REQUIREMENTS:
1. For each statement, say whether it agrees with the article on the Bombay Steam Navigation Company, answering yes or no and quoting the words of the article that decide it. (a) The company was founded by Ismail Hasham. (b) In 1952, the company was amalgamated with The Scindia Steam Navigation Company Limited. (c) The SS Godavari sank following a collision near Karwar.
2. Reproduce the entries from the start through the line containing "Given: Tap the DU shower room label", requests included, raising every coordinate in the answers by 104.

==== TEXT PASSAGE

= Bombay Steam Navigation Company =

Indian shipping company

The House flag of Bombay Steam Navigation Co. Ltd.

Bombay Steam Navigation Company was the first Indian-owned shipping company. It was founded by Ismail Hasham, a Kutchi Memon.

The company operated passenger ferry and cargo services along the Konkan coast of India. In 1952, it was amalgamated with The Scindia Steam Navigation Company Limited.

== Ships ==

At various times, Bombay Steam Navigation Company owned and operated the following ships-

- SS Mandovi (An 1886 built 218 Gross registered tons cargo ship, she was lost in the English channel in the same year as her built)
- SS Bhima (A Cargo steamship of , Built by Earles Ship building UK in 1864. The Bhima was lost in 1866 on a voyage from Bombay to Suez)
- SS Brahmani (Built by Aisa shipbuilding Scotland in 1891, the Brahmani was a steam cargo ship of 1015 GRT. In 1900, she sank following a collision near Karwar, en route from Mangalore to Bombay)
- SS Godavari (A 182 GRT 1884 built cargo ship, the Godavari ran aground in 1910)

========
==== SUPPLIED MATERIAL

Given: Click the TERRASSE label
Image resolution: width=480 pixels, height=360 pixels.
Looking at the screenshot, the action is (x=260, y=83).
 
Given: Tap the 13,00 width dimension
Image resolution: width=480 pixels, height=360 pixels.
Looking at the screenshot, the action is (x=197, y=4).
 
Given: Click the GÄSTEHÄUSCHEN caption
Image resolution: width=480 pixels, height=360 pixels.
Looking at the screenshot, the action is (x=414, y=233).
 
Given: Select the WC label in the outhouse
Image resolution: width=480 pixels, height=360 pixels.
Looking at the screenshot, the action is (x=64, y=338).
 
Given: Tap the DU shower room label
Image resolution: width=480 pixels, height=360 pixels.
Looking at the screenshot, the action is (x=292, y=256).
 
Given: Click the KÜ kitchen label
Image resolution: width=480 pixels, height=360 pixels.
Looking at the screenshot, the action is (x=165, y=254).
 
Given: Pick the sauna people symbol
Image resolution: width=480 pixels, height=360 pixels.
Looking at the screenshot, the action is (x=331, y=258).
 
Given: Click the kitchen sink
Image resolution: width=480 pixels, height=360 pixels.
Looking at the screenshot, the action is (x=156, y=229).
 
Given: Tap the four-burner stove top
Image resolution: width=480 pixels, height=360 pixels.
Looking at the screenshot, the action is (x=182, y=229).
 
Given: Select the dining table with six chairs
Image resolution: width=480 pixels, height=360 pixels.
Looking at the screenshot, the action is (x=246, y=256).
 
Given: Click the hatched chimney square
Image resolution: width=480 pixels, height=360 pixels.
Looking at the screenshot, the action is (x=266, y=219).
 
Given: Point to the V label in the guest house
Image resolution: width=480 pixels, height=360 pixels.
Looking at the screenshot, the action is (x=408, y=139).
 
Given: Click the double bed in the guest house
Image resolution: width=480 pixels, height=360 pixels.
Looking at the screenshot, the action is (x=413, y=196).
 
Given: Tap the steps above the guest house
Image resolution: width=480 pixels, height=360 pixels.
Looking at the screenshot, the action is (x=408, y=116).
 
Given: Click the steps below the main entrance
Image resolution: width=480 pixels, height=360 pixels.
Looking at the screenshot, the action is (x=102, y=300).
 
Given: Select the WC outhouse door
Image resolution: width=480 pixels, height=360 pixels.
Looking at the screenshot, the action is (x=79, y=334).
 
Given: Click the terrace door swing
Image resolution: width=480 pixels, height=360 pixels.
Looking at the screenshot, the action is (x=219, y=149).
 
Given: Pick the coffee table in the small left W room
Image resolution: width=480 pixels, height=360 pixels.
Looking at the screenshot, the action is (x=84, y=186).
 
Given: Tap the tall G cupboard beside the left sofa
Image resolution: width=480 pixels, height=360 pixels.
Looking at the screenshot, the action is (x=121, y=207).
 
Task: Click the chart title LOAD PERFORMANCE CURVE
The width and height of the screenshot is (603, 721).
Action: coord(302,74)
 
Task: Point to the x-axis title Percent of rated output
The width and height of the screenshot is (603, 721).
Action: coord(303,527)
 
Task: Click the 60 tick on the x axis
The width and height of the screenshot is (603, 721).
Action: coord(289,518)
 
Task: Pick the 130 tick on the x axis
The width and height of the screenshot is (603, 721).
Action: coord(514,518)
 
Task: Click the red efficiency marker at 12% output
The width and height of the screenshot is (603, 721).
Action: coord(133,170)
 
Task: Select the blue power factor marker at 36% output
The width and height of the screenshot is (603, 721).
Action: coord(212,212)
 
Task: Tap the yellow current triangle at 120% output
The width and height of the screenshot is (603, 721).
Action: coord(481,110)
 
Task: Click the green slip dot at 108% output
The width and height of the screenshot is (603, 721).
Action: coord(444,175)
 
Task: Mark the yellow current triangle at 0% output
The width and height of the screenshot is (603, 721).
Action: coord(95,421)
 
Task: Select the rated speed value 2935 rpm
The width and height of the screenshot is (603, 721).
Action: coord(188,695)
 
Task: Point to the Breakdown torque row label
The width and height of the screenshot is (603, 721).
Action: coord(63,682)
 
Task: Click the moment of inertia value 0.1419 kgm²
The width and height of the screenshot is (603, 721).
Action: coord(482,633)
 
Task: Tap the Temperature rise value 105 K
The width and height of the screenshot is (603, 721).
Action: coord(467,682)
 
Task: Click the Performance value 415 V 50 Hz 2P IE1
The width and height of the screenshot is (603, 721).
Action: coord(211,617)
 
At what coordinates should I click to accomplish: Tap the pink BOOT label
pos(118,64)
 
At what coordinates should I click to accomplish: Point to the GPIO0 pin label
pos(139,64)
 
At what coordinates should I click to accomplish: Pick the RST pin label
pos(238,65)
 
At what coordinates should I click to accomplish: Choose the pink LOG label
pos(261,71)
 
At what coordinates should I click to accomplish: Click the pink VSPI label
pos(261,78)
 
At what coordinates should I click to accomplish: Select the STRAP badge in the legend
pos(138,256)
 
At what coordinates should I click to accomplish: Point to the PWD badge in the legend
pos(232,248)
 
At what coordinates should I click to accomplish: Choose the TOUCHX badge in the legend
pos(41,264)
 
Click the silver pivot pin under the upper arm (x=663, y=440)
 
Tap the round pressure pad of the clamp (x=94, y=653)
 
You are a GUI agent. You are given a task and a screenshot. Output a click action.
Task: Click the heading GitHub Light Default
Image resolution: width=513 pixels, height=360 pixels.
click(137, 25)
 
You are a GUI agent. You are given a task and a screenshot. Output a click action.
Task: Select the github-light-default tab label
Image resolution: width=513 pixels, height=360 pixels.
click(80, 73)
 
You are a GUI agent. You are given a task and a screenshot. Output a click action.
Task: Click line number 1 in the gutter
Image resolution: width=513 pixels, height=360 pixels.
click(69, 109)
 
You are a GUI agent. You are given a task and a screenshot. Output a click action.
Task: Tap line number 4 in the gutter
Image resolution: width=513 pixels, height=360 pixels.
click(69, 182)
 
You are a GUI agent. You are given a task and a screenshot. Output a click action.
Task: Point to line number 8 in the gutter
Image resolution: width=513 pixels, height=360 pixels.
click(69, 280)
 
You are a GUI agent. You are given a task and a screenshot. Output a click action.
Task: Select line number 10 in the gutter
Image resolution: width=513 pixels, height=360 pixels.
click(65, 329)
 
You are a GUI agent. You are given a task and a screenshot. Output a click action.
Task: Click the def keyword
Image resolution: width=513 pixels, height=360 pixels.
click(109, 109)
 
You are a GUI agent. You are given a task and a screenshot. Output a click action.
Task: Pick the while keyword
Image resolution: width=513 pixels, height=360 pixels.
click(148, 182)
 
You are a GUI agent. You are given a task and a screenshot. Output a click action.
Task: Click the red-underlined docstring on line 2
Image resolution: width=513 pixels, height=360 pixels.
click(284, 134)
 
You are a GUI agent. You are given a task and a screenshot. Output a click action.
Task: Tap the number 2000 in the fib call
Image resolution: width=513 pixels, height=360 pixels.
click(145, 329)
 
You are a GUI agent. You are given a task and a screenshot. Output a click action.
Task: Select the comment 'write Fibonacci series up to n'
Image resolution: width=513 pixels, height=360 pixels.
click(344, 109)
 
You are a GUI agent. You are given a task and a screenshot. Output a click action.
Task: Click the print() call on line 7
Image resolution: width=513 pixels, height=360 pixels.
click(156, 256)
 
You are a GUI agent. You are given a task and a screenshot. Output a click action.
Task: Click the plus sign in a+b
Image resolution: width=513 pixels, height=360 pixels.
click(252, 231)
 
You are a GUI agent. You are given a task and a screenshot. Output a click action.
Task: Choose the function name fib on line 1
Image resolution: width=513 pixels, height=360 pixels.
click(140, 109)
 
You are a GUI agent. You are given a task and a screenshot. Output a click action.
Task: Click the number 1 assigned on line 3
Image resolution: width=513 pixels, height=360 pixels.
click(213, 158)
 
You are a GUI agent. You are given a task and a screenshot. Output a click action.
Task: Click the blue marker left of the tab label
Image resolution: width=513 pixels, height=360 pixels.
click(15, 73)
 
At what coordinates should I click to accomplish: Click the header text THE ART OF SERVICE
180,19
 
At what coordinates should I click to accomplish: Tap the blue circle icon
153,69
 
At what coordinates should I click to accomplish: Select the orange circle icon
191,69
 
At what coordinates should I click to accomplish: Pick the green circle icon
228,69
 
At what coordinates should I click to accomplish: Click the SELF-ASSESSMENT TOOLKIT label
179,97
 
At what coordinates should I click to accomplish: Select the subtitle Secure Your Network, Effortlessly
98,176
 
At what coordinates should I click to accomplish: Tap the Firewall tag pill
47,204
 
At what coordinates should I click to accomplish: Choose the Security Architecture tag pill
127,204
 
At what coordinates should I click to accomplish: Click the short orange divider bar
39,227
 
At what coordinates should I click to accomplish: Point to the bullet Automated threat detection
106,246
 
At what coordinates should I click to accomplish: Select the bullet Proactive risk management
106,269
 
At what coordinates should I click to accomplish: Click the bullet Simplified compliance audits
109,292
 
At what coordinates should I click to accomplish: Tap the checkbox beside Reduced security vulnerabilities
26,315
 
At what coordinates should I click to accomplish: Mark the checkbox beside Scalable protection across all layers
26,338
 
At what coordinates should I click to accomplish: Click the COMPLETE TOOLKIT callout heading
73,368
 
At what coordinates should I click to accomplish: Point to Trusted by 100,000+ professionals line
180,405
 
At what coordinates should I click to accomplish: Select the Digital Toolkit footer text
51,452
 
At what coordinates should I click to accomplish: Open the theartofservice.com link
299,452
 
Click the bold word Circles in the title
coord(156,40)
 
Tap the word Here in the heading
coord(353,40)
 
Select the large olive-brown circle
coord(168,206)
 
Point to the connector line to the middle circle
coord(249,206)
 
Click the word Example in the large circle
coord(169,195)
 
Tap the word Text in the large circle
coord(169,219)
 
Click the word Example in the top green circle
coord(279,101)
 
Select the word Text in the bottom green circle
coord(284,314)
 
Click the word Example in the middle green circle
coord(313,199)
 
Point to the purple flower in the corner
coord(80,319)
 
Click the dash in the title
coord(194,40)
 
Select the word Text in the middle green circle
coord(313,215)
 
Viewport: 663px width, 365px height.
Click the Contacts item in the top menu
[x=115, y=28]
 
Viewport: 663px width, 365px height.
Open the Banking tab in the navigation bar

========

ANSWERS TO THE PROBLEMS:
1.
(a) Yes: "It was founded by Ismail Hasham, a Kutchi Memon."
(b) Yes: "In 1952, it was amalgamated with The Scindia Steam Navigation Company Limited."
(c) No: "the Godavari ran aground in 1910"

2.
Given: Click the TERRASSE label
Image resolution: width=480 pixels, height=360 pixels.
Looking at the screenshot, the action is (x=364, y=187).
 
Given: Tap the 13,00 width dimension
Image resolution: width=480 pixels, height=360 pixels.
Looking at the screenshot, the action is (x=301, y=108).
 
Given: Click the GÄSTEHÄUSCHEN caption
Image resolution: width=480 pixels, height=360 pixels.
Looking at the screenshot, the action is (x=518, y=337).
 
Given: Select the WC label in the outhouse
Image resolution: width=480 pixels, height=360 pixels.
Looking at the screenshot, the action is (x=168, y=442).
 
Given: Tap the DU shower room label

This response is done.